Side note, as millennial as side notes get, this response I’m sharing is in no way suppose to slam anyone or any program. It isn’t how I view rejection; it’s about honesty, I’m just choosing to be painfully transparent by not scarifying the truth to be polite. The truth being, I’m a normal human, this was my first-response, and I’m not above acting this way, or afraid to share it. Yeah it’s ugly, and it is uncomfortable, but it’s real. Shit stinks, and so does yours.
I reread it a few days later, cooled down, and realized something very interesting, everything I wanted to get across as a choreographer I did. They said it wasn’t ideal (my work isn’t, thank you for noticing), they said it was uncomfortable (it’s supposed to be, not everything can be comfortable), they said it was too short, almost like a poem (did they just call me poetic) they said I wanted it to be longer (I wanted you to want more), they said I find this work very intriguing, but it confuses me at times (I wanted to make you think), they said the connection gets lost at times, (it’s supposed to, it’s about being lost in the disconnect of the “in between”)
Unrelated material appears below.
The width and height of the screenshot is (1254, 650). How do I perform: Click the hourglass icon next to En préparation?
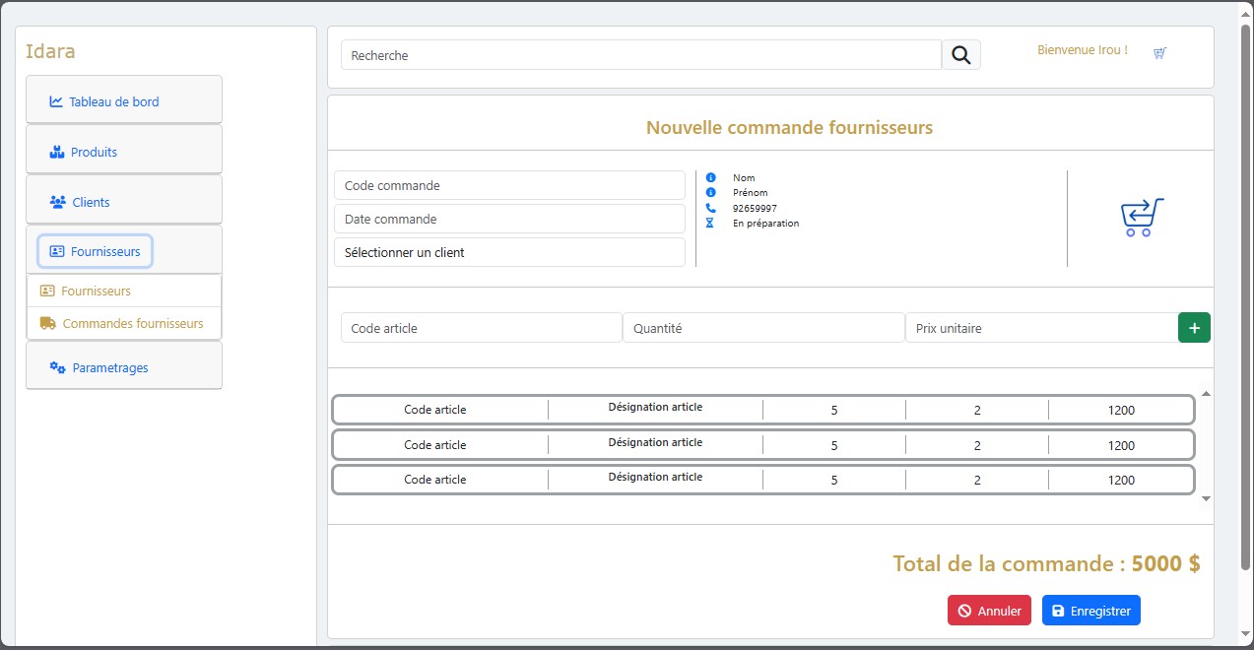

This made me laugh leaving it for a few days, because I was OBSSESSED with the feedback once I could see it, once I could get passed my ego and the initial smack-down of rejection. I saw that I did my job, and I did it well. I succeeded regardless of the outcome. My work had voice, though the adjudicator didn’t have identity, and clearly after hearing my first response you see why they share “feedback” as “anonymous”, I’m big enough to admit that. Though I didn’t get in, I did a reaction, which might even be better. Yes at first I wanted to curse their name, and start my own choreographers festival called contemporary day in my witty sense of showing them, but I didn’t. I got a “no” which tells me as a choreographer that I’m heading in the right direction. Having the power to make people feel what I want them to feel.